Over the past week news has emerged that Angela Patterson, general manager for CVM-TV; Trevor Riley, managing director of the Jamaica Observer, and Marcia Forbes, general manager of Television Jamaica (TVJ), will all be leaving office shortly. There are also reports of some new managers being drafted from overseas.
DEMITTING OFFICE
Mrs. Patterson "is demitting office as general manager after leading the team to new heights over the last three years," CVM-TV chairman Neville Blythe said in a statement yesterday. He said CVM-TV was forming the CVM Communications Group to embrace television, radio, print and multimedia.
Wayne Smith, a CVM-TV director, will take over the management of the television station and associated companies.
Mrs. Forbes said yesterday she tendered her resignation to pursue advanced studies at the University of the West Indies (UWI).
"I have my life plans which I have put on hold for a long time," Mrs. Forbes said in a telephone interview from her office in Half Way Tree, St. Andrew yesterday. "I came to TVJ giving myself five years here. I have spent six."
ALL MEDIA SURVEY
All Media Survey, made public in April, shows a substantial separation in the market share of the two major players - with TVJ gaining an average 13.4 per cent more viewers than CVM in 2002, up from the less than one percentage point that separated them in the 2000 survey.
Mrs. Forbes said she did not wish to state the specific date when she resigned or when her resignation would become effective.

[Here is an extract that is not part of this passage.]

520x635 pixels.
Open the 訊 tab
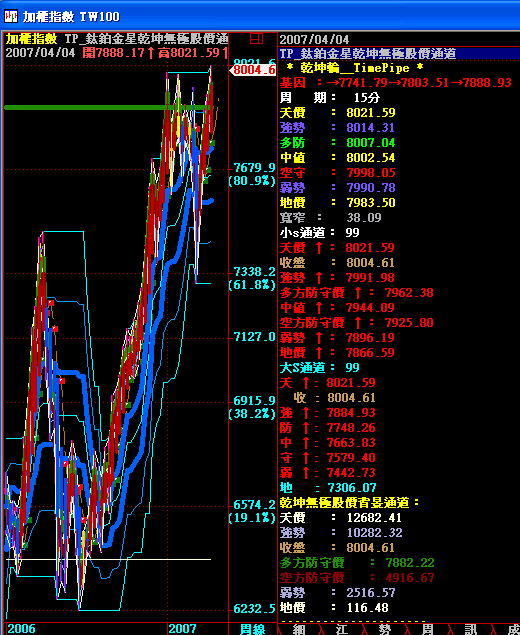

"The company will find somebody to replace me," she said, adding that "it is not easy to find a good general manager."
The television station is part of the RJR Group, which has evolved into the largest electronic media corporation in the Caribbean. The group comprises TVJ, three radio stations and a wholly owned subsidiary, Multi-Media Jamaica Ltd., and is in the process of integrating its separate arms into one coherent entity.
Sources at the Jamaica Observer newspaper said Mr. Riley has resigned his post as Managing Director effective in August. He held that position for ten months. That newspaper is carrying out a major building programme to house its operations and is expected to move its headquarters to Retirement Road, Kingston 5 in the near future. The building is expected to come in at a cost of $300 million.
"It all has to do with the intensity of the competition which was inevitable, given the dramatic increase in the number of media outlets," Mr. Allen said. He said the country now has 14 radio stations, three national television stations, cable networks, three national daily newspapers and one national weekly, in addition to community papers.
"Competition is extremely sharp and intense," Mr. Allen said. "You could say it was bound to happen that you would see casualties."
Many observers were expecting that with the intensity of the competition, "there would have been a fallout in terms of companies folding, but we are not seeing that yet," Mr. Allen said. "I think the next step is to see some of the media houses falling off."